### Stored records
** BEGIN **
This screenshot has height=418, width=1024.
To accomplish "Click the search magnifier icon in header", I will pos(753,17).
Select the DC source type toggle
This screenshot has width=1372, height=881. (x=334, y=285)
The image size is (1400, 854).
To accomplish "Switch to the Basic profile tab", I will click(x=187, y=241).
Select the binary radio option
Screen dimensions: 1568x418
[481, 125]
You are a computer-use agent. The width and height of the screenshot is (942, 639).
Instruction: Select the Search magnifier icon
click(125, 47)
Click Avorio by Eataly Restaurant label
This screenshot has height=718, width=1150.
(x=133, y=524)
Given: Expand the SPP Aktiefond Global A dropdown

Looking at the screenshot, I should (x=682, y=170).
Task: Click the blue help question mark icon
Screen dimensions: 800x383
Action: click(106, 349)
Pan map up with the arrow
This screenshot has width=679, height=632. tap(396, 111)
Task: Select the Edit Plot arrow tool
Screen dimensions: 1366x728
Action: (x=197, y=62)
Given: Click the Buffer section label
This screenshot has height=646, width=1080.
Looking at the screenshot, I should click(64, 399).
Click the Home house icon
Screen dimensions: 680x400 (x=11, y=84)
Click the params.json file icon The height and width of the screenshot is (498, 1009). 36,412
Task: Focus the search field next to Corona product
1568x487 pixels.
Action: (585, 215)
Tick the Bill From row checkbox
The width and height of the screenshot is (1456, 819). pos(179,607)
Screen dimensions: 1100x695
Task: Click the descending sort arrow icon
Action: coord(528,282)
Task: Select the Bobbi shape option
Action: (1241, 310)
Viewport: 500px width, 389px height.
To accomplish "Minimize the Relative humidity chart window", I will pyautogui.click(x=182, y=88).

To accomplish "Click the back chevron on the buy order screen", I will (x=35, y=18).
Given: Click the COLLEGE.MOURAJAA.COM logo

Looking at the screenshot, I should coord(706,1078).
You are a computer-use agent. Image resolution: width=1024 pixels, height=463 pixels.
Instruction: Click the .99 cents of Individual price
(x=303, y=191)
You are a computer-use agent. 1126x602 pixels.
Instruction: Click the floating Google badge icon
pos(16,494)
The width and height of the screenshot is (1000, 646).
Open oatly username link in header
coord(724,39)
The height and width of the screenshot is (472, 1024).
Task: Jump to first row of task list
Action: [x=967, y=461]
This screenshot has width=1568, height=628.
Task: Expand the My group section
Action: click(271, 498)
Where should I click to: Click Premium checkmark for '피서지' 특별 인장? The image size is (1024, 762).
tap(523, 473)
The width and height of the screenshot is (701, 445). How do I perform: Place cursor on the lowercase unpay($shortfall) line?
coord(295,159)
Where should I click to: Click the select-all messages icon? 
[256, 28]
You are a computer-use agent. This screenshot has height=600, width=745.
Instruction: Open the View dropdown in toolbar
** END **
### Written request
Can you reproduce, word for word, the lines of the listing above starting at the line containing "Click the Home house icon" and ending at the line containing "pos(16,494)", with both of those lines included?

### Answer to this task
Click the Home house icon
Screen dimensions: 680x400 (x=11, y=84)
Click the params.json file icon The height and width of the screenshot is (498, 1009). 36,412
Task: Focus the search field next to Corona product
1568x487 pixels.
Action: (585, 215)
Tick the Bill From row checkbox
The width and height of the screenshot is (1456, 819). pos(179,607)
Screen dimensions: 1100x695
Task: Click the descending sort arrow icon
Action: coord(528,282)
Task: Select the Bobbi shape option
Action: (1241, 310)
Viewport: 500px width, 389px height.
To accomplish "Minimize the Relative humidity chart window", I will pyautogui.click(x=182, y=88).

To accomplish "Click the back chevron on the buy order screen", I will (x=35, y=18).
Given: Click the COLLEGE.MOURAJAA.COM logo

Looking at the screenshot, I should coord(706,1078).
You are a computer-use agent. Image resolution: width=1024 pixels, height=463 pixels.
Instruction: Click the .99 cents of Individual price
(x=303, y=191)
You are a computer-use agent. 1126x602 pixels.
Instruction: Click the floating Google badge icon
pos(16,494)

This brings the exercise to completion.